The White Man’s Burden
Kipling’s poem describes the ways that imperialism and colonialism needs to happen for the empire in the context of helping their colonies/potential colonies because they are unable to help themselves.
If
Kipling lists what demands are needed for men in order to maintain their empire.
He is therefore creating and writing down what masculinity should be
He is also then aligning the power of the empire with what men need to be. Therefore men maintaining their masculinity is inherently tied to whether or not the empire lasts.
Gender/Masculinity/Queerness
The Beetle
Masculinity is tied inherently to the empire.
The weakness of the men in the novel allows for this foreign being to invade their bodies. Metaphor for fear of revenge from colonized subjects.

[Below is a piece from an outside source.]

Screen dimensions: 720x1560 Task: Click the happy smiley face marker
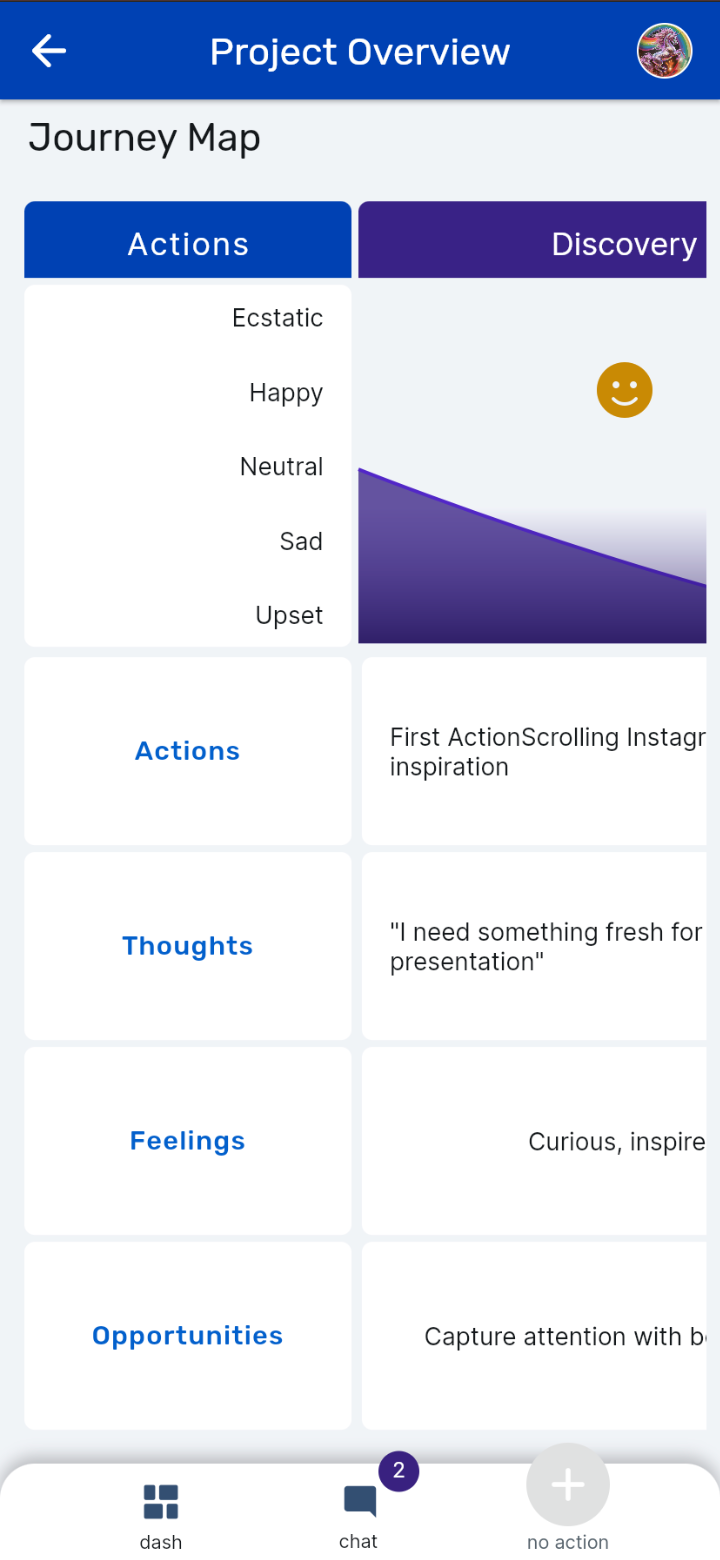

Ties queerness to weakness for men.
New Woman also a threat to the empire.
Internal threats (New Woman, queerness, etc.) translate into external threats (colonized subjects revolting).
The Runaway Slave at Pilgrim’s Point
Barrett Browning writes this poem from the perspective of a black enslaved women. She uses monologue as a way to dramatize this experience and induce empathy as part of the abolition movement.
The Margins of the Dramatic Monologue and Race and the Dramatic Monologue
Relating to Barrett Browning’s poem and how the use of dramatic monologue by a white woman about a black enslaved woman is a form of minstrelsy. Blurs the line between reality and puts white women in control of black female narratives.
Victorian Writings on the New Woman
The New Woman was the specific wave of feminism in the Victorian era where women were seeking economic freedom and equality with men. They were redefining womanhood and trying to enter the public sphere when women were previously relegated to the private/domestic sphere.
Politics of Recovery
The focus on women in imperialist projects is defined here both in the white English woman’s role and the way that imperialism will benefit colonized/Indian women.
Burdett Eugenics
Burdett argues that the New Woman belief system was based off of eugenicist beliefs. Specifically that they were trying to become equal to men and also hold off on marriage in order to make sure they are with a “good” man that will not pollute English bloodlines.